Fighting off COVID-19: A Walk in the Park?

The Japanese have been studying the health benefits of Shinrin-yoku for nearly 20 years. Shinrin means forest and yoku means bath so the best English translation is Forest Bathing. There is no need to get wet when we bathe in the forest but we do need to relax and soak up the atmosphere.

A gentle stroll through the forest, allowing ourselves to absorb the peace, the sounds, the sights and the smells has been shown to have huge health benefits. So much so, that the practice is now promoted by the Japanese Government and several countries are now developing organisations and programmes to encourage ‘ Forest Medicine’.

We instinctively know that a walk in the park, or a hike in bush is relaxing and makes us feel better but there is actually a considerable body of clinical research to confirm the health benefits of forest bathing.

Trials have shown decreased levels of the stress hormones adrenalin and noradrenalin, increased parasympathetic nervous activity and decreased sympathetic activity in those walking in the forest. These physiological changes translate to a reduction in blood pressure and heart rate and huge psychological changes with decreased levels of anxiety, depression, anger and fatigue aligned with Increased levels of vigour.

Now, these alone are fabulous outcomes but that is not the end of it.

It appears that Forest walking may actually be able to help us fight the coronavirus that is currently causing devastation throughout the world.

When our bodies are challenged by the SARs-CoV-2 virus we rely on our immune system to respond and to destroy the invader. We depend specifically on our innate immune system and one of the big players in innate immunity is the Natural Killer cell (NK).

For our innate immune system to function well we need plenty of highly active NK cells and they need to be rich in a several enzymatic proteins necessary to destroy the virus. These include Granulysin, Perforin and Granzymes A and B.

The research shows that just one 2 hour walk in the forest can activate NK cells and their enzymes and three 2 hour walks over two days increased activity by around 50% in more than 90% of participants.

To add to the excitement the increased NK activity consistently lasts for 7 days and possibly even as long as 30 days after the walks are completed.

A series of studies have suggested that the increased NK activity is probably stimulated by inhaling aromatic chemicals released by the trees themselves. These Phytoncides, such as alpha-pinene, tricyclene and camphene are abundant in the forest air and inhaling these volatile oils appears to stimulate NK activity, they increase NK cell numbers and elevate the levels of their essential enzymes.

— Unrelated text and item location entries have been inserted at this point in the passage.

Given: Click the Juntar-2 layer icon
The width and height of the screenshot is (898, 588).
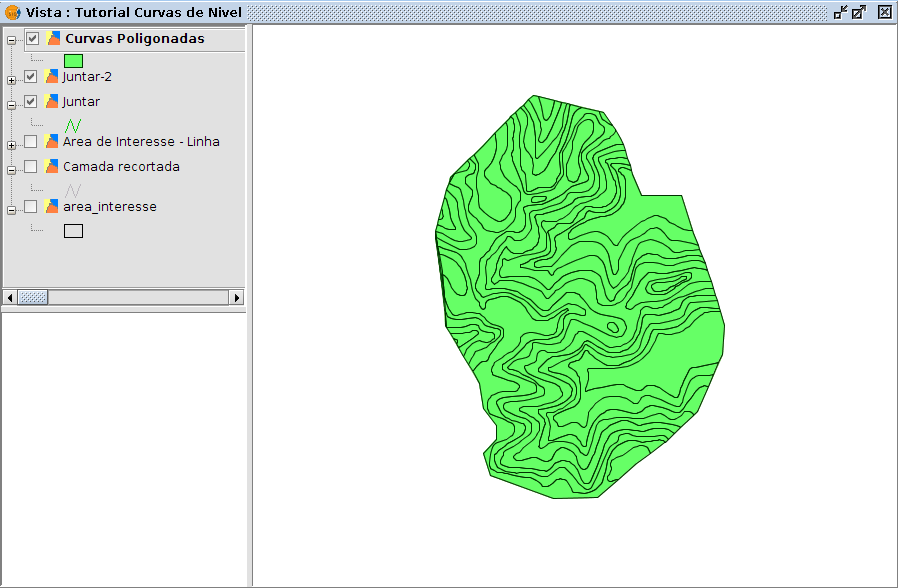Looking at the screenshot, I should tap(51, 76).
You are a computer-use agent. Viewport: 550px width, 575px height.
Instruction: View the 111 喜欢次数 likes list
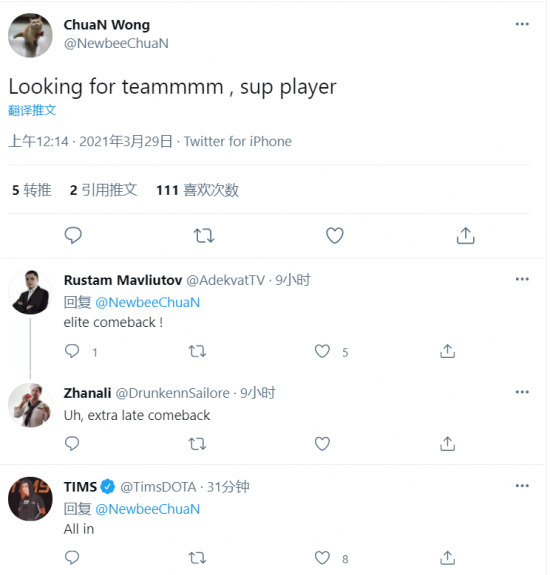click(x=197, y=190)
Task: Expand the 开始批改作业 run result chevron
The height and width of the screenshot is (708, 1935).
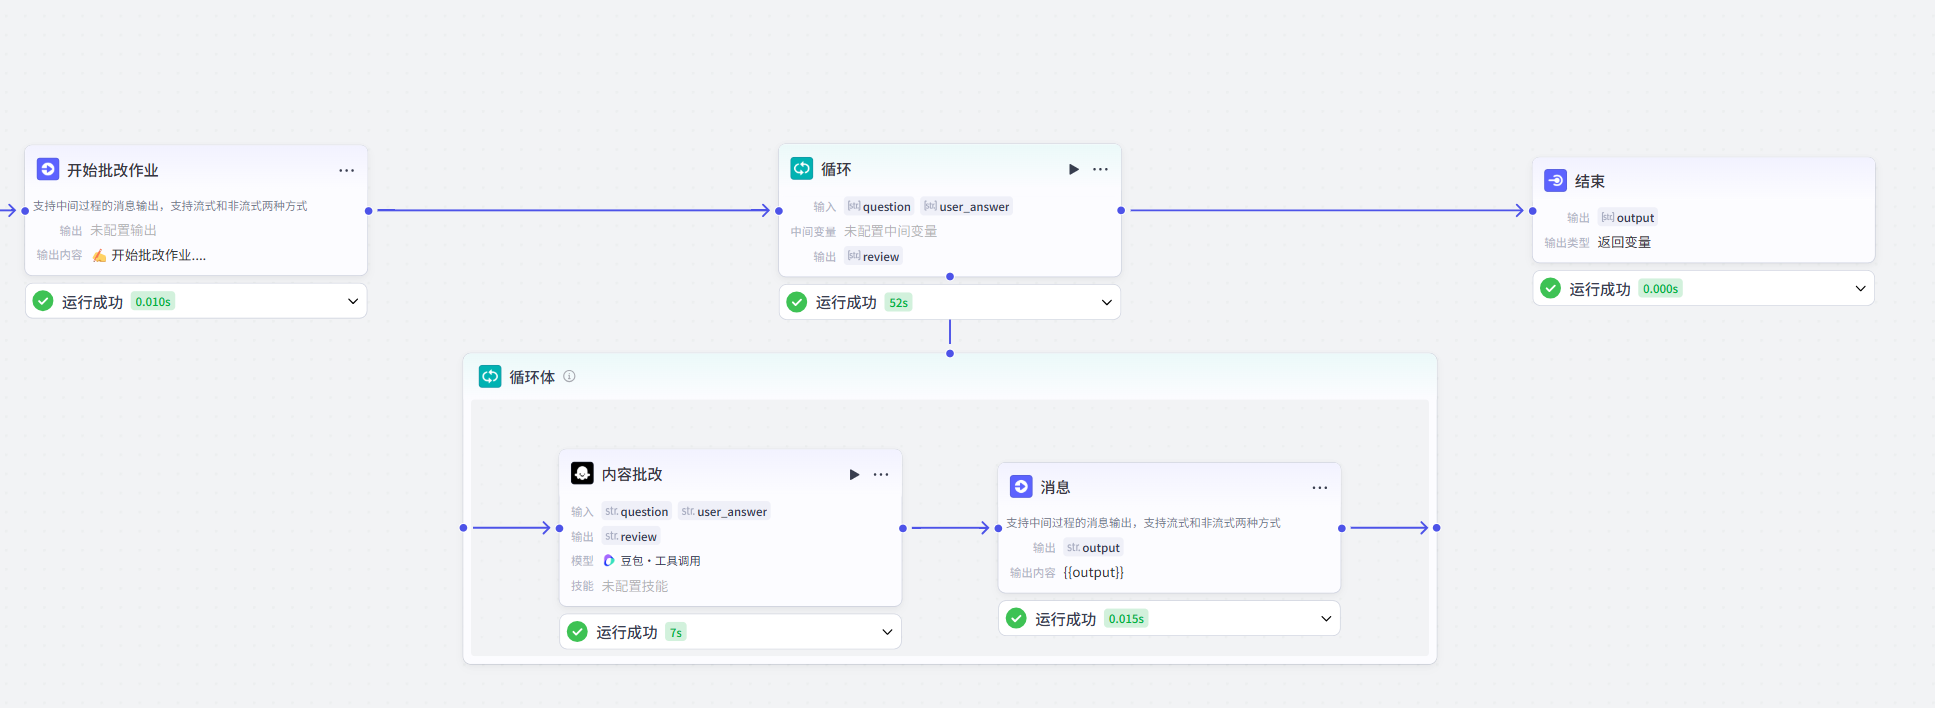Action: pos(352,301)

Walking for 2 hours in the city certainly does have health benefits but it does not expose us to Phytoncides. Researchers have confirmed that city walks do not induce the same NK cell changes, you do need to be in the forest and you do need the aromatic oils.

So what can we learn from this research?

Firstly, forest bathing has a number of great health benefits including stimulating our immune system and potentially increasing our resistance to viral infection.

Secondly, the benefits of exposure to the forest air can last at least a week and possibly even a month. You don’t have to do it all that often.

Finally the research does raise a few rather confronting questions. Is it possible that city dwellers are at increased risk from COVID because of their reduced contact with natural forests? And will our social isolation policies actually reduce the ability of our immune systems to counter the challenge from the corona virus?

We certainly cannot answer these questions with any certainty at present but perhaps it would be worth finding a little time to walk in your nearest forest or national park.  Get out into your natural environment and partake in a little of your own forest bathing.

4 thoughts on “Fighting off COVID-19: A Walk in the Park?”

  1. Sue Stephens

    Hi James,
    I love walking and have been taking regular walks with my husband and dog around the Huskisson area – not quite forest but very beautiful in its own right.
    I am also excited about starting back at golf later this week at Nowra. I have really missed playing over the last couple of months.
    Cheers Sue

  2. Hi James and dr Jon Not a walk in nature for me today. An hour drive to see my grandchildren after 6 weeks of lockdown. A wonderful boost, although I did look at the countryside as I was driving along. Regards Lyn

  3. Hello James
    Thought #1. I guess living surrounded by bush isn’t counted in respect to exercise but just hearing the birds and breathing in the fresh air all day must add up to something. Thought#2, walking a distance is currently out of the question but catching grasshoppers off the fruit trees and walking to Peacock Palace numerous times per day also adds up. Thought #3, until I increase mobility for hopefully hiking the fire break on the property the exercise bike beneath the bamboo, overlooking the bush and elevating my heart rate five times per week may just have the result of warding off or overcoming a severe bout of coronavirus. Fingers crossed ????

  4. Good 2 hear u again. Photo of forest beautiful, walking in them is always a release from the world, the birds singing , finding the critters, the way lichen can spread though in many ways, and just the way rays of light/ sunshine beam through as in photo. Thanks 4 my reading on such windy day.????